Anonymous No. 173804

>>173752
wrong, you can wear whatever as long as you are doing proper kata or basic technique drilling, if your karate training doesn't involve kata its not karate.

official settings wearing a gi is must.

Anonymous No. 173852

>>173797
I'll allow it
>>173804
Disagree

Anonymous No. 173905

>>173852
>Disagree
I'm another anon, but yeah, "karate" equals "kata", even if they are reinvented like in ashihara or enshin. Meanwhile kudo is not karate because it doesn't have kata

Anonymous No. 173937

>>167812
as a white belt in kyo who almost caught a hook kick to the side of the head, heel brought to a halt mere inches away (prob to spare me a concussion), while sparring with a high-ranking regional kyo competitor during a kickboxing class...

i couldn't agree more. i was so excited when i saw that he and the other instructor started teaching kyokushin classes for adults. not only is it a rare art availability wise, it's also quite unique in its curriculum - karate/tkd/savate style snap kicks, thai style shin kicks, the precision it develops in its practitioners, the fact it rejects gloves and punches to the face in favor of bareknuckle punches to the body and the emphasis on proper punching form that creates, the creativity with strikes that its admittedly very limiting ruleset inspires... it's like a barebones version of kickboxing.

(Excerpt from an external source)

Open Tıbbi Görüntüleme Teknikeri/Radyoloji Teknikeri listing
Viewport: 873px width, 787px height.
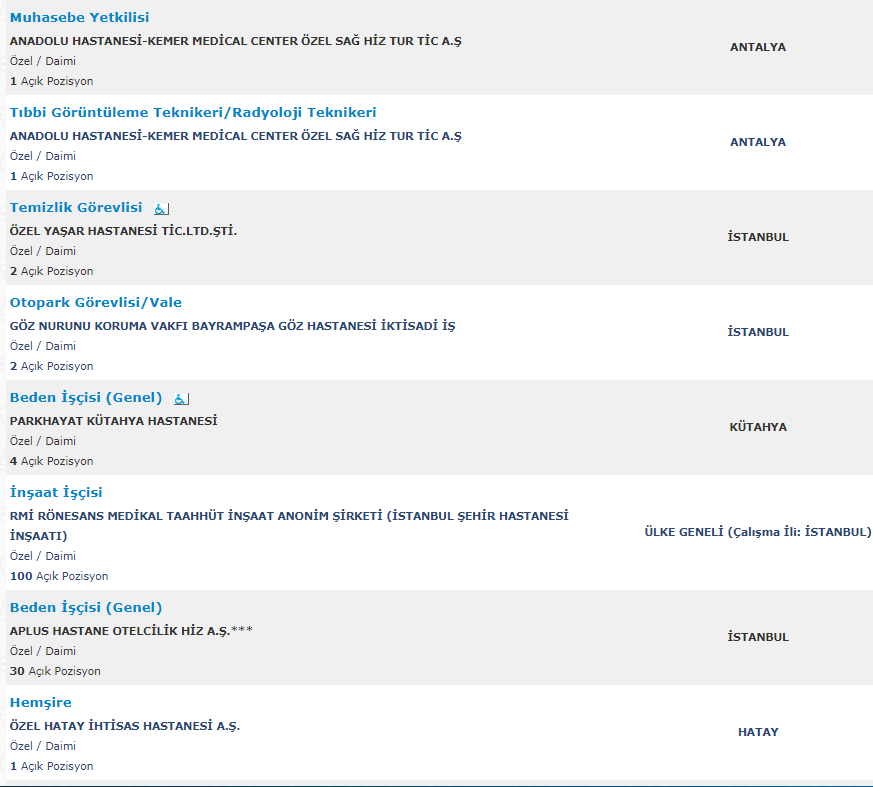(x=193, y=113)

so i won't tolerate any kyokushin slander. not today.

Anonymous No. 173940

>>167649
really? 'cause i live in europe, and we spar at the gym i go to.

Anonymous No. 174039

>>167649
What's a drifter?

Anonymous No. 175255

Is there a benefit in cross training into Hung Gar before going back to karate?
>inb4 train muh modern shit like blowjob-jutsu
Already did modern combat sports. I wanna have fun.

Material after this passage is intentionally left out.